Hemulen, which was one of Sweden’s biggest drug sites, has been taken offline since police started investigating the business following the deaths of more than a dozen people who had bought legal highs from the site. Legal highs contain chemical substances which are not banned, but which can produce similar effects to illegal drugs.

According to Swedish broadcaster SVT, Kristiansson was not openly involved in the Pirate Party, but the network believes he has been connected to the group since at least 2009 when he was pictured at an election night party. The other two men are understood to be 'active' in the political group.

The Pirate Party was founded in Sweden in 2006 and says its goal is to “fight for a better world, free of oppression and censorship”.

But support for the group has been waning and it scored less than one percent of the vote in Sweden’s last general election in September 2014.

It’s former leader, Anna Troberg, who stepped down in December, told SVT she wasn’t surprised by the legal high scandal, adding that she “imagined that there were people involved in this type of activity” following word-of-mouth rumours. 
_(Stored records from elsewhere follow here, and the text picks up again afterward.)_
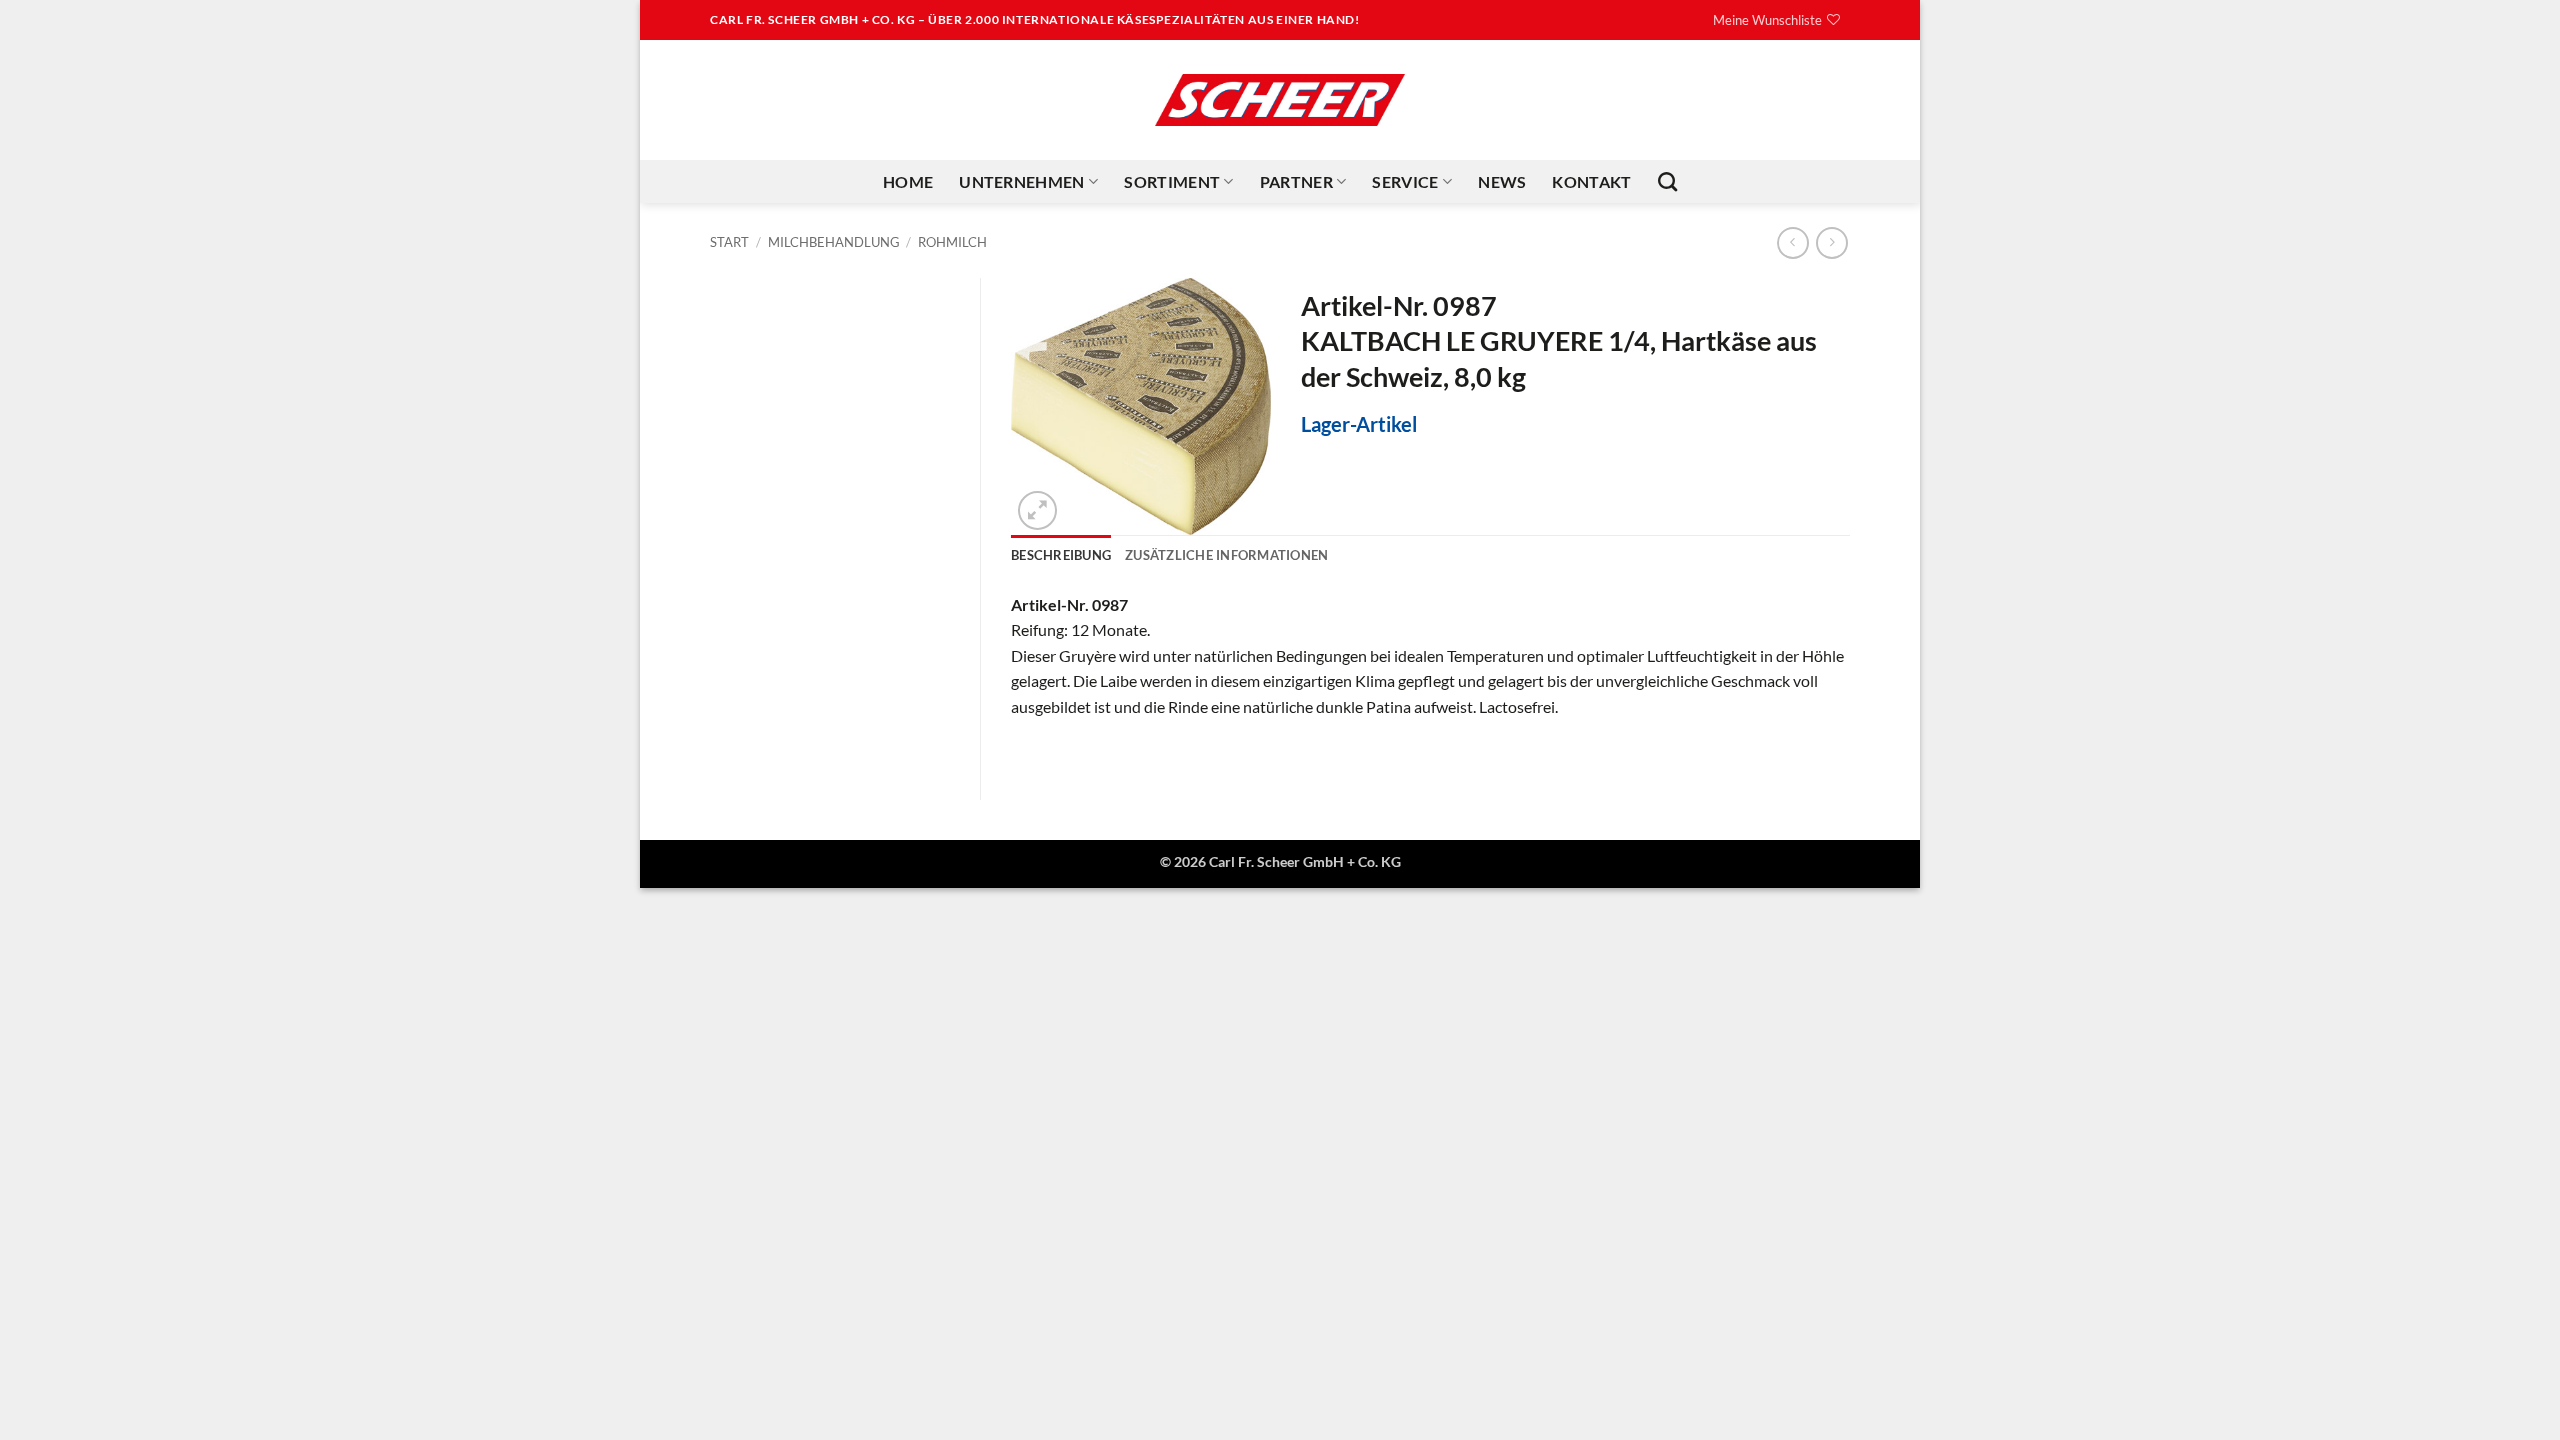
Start (729, 242)
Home (908, 181)
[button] (1037, 510)
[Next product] (1792, 242)
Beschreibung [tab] (1061, 555)
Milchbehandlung (834, 242)
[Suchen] (1667, 181)
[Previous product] (1831, 242)
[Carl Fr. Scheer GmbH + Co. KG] (1280, 100)
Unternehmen (1022, 181)
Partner (1296, 181)
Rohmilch (952, 242)
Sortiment (1172, 181)
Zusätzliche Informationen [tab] (1226, 555)
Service (1405, 181)
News (1502, 181)
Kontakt (1591, 181)
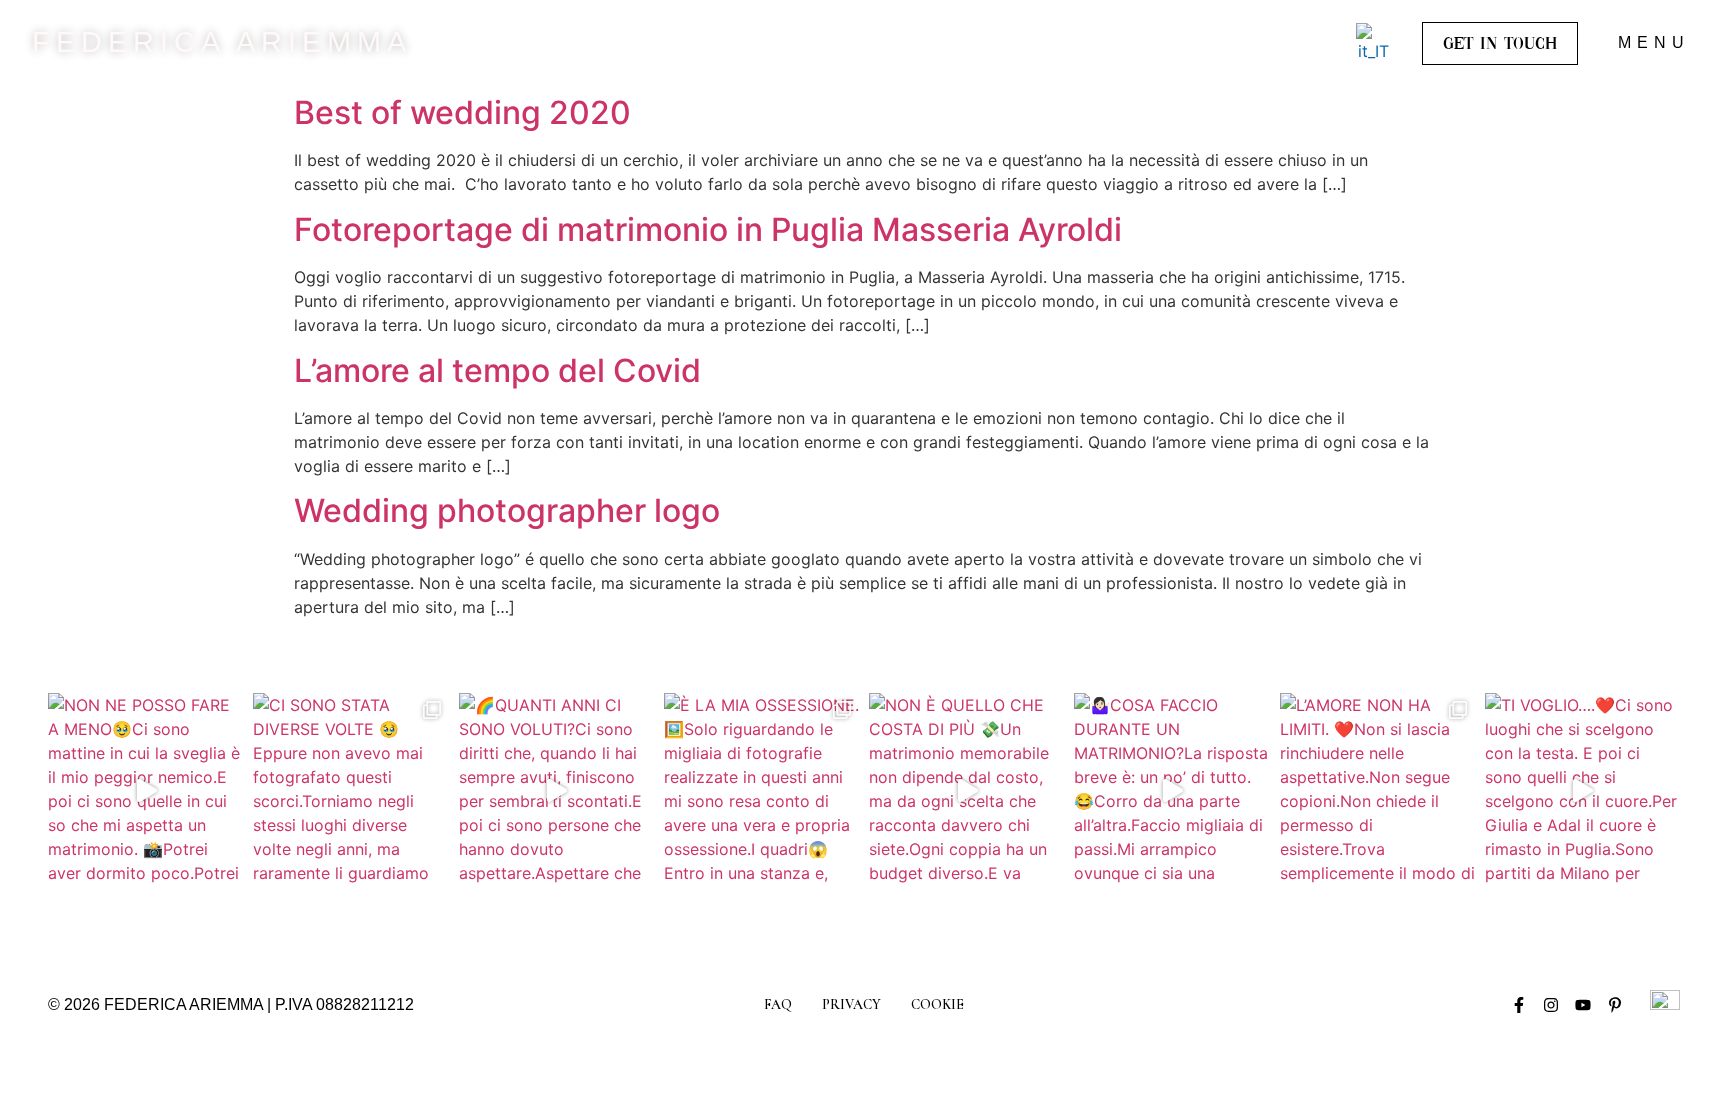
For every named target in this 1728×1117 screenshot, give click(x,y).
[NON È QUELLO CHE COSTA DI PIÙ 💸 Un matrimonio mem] (966, 790)
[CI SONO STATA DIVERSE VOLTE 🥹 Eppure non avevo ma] (350, 790)
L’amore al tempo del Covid (497, 370)
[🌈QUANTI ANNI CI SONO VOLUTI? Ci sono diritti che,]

Her comments were backed up by a current senior party official, Anton Nordenfur, who said: “I know there has been a rumour that a sympathiser has been active”, but insisted that it was not anybody working directly for the Pirate Party.

At its peak, Hemulen was selling up to 400 bags of drugs a day, with many of the chemicals used understood to have been imported from the UK, where legal highs have become increasingly popular over the last five years. In 2012 alone, at least 68 people died there after taking the drugs.

The president of the Pirate Party’s Youth League has previously spoken out against the drugs and told SVT that his group “deeply disagreed” with the sale of legal highs.

Kristiansson and the other two men questioned by police are understood to have been released on Tuesday.